Azure NetApp Files makes use of battery-backed NVRAM storage as a buffer cache for incoming NFS writes. Data in NVRAM is flushed to disk every 10 seconds or until the buffer cache is filled (whichever comes first). Since the NVRAM is backed by a battery, it can survive unexpected outages for a minimum of 72 hours while retaining data, such as the unlikely event of an Azure datacenter losing power. The combination of the data resiliency of Azure NetApp Files and the performance impact of using sync mount option makes async the preferred choice in nearly all use cases.

Understand the impact of wsize and rsize values

When mounting over NFS, the wsize and rsize values determine how much data can be sent per NFS call to an NFS server. If unspecified in the mount options, then the values are set to whatever the NFS server has been configured with. Azure NetApp Files uses a maximum transfer size for both wsize and rsize of 1 MB (1048576). This value can't be changed in Azure NetApp Files. This means if NFS mounts don't specify the wsize and rsize values, the mounts default to 1 MB. The recommended wsize and rsize values for NFS mounts in EDA workloads is 256 K.

If an application needs to create a 1-GiB file on an Azure NetApp Files NFS mount, it needs to write 1048,576 KiB to storage. A math exercise can show why performance might improve with more efficient wsize or rsize values.

  • If the wsize is set to 64 K, then the number of operations/packets required to write the 1-GiB file is 1048576/64=16384.
  • If the wsize is set to 256 K, then the number of operations/packets required to write the 1-GiB file is 1048576/256=4096.

Fewer packets/operations mean network latency (which impacts RTT) less impact on workloads, which can be critical in cloud deployments. However, if the application writes files that are smaller than the wsize/rsize values, then the larger wsize/rsize values have no effect on performance.

Larger chunks of data mean more processing cycles on the client and server, but most modern CPUs are sufficiently equipped to handle those requests efficiently.

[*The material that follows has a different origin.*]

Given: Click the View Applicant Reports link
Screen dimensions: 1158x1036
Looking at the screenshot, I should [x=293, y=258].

The best practice for Azure NetApp Files is to set rsize and wsize to the same value. It's recommended that you set both rsize and wsize values to 262144 (256K) in the mount options. This setting covers an array of application read and write size values.

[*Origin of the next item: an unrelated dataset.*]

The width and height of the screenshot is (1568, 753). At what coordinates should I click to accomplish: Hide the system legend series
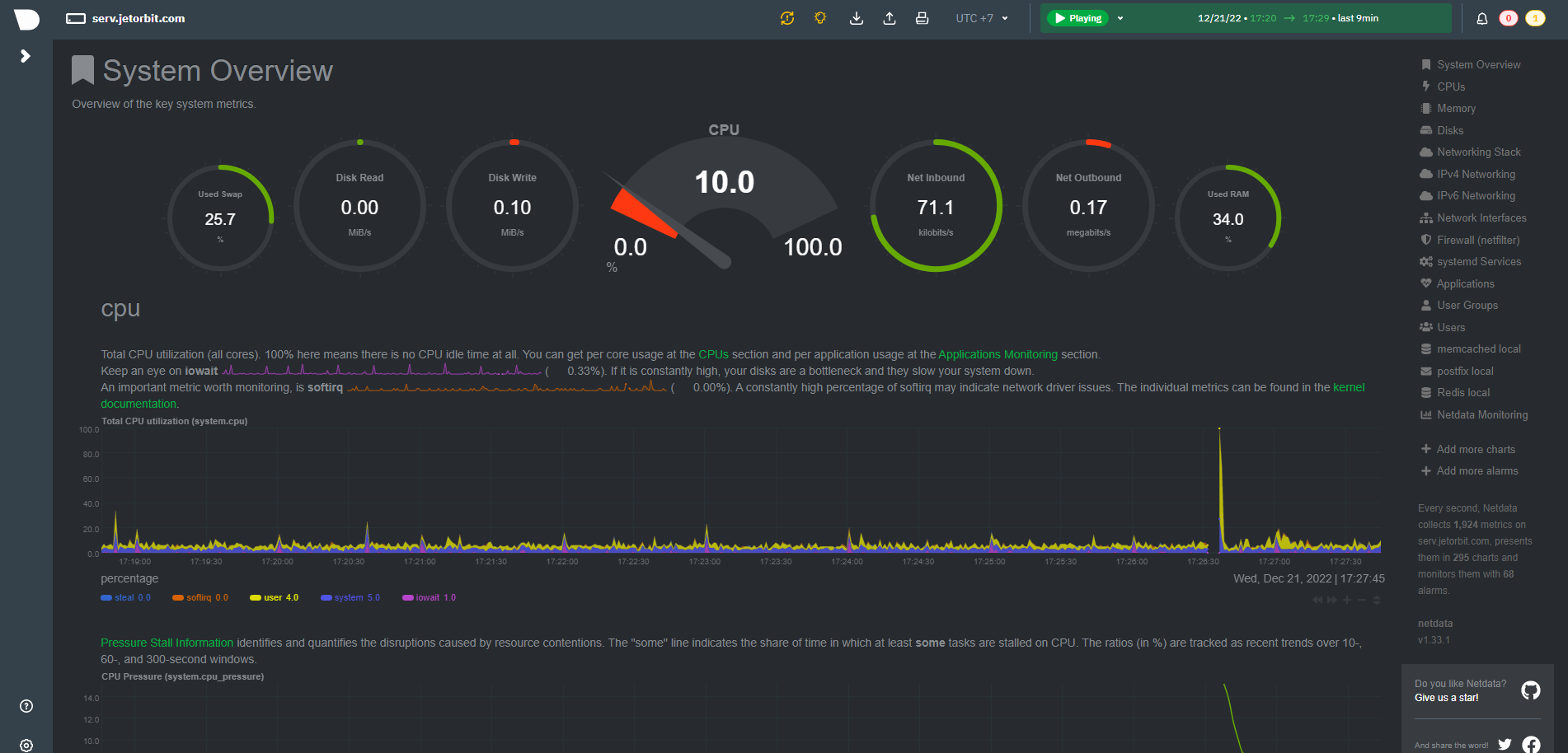pyautogui.click(x=350, y=597)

Choose proper settings for the hard, soft, and intr mount options

The hard and soft mount options specify whether the program that's using a file that uses NFS should take one of the following actions:

  • Stop and wait (hard) for the server to come back online if the NFS server is unavailable. This option appears as a mount hang on the client, but ensures in-flight operations aren't lost in the event of network outages. Instead, the client continues retrying the request until the server is available or until the application times out.
  • Report an error (soft). Mounts don't hang, but in-flight operations may be lost.

The intr mount option allows NFS processes to be interrupted when a mount is specified as a hard mount (such as CTRL+C). We recommend using intr with hard mounts when applicable for the best combination of data reliability and manageability.

Consider no change of MTUs

The default maximum transmission units (MTUs) for Azure VMs is 1,500 bytes. We don't encourage customers to increase VM MTUs for jumbo frames.

Mount example

The following example code would mount an Azure NetApp Files volume by using the preceding best practices for actimeo, nocto, NFSv3, nconnect, rsize, wsize, hard, intr, tcp, and default MTUs (1,500):

sudo mount -t nfs -o rw,nconnect=16,nocto,actimeo=600,hard,intr,rsize=262144,wsize=262144,vers=3,tcp 10.1.x.x:/ultravol ultravol

Note

Async is not specified, as NFS mounts default to async.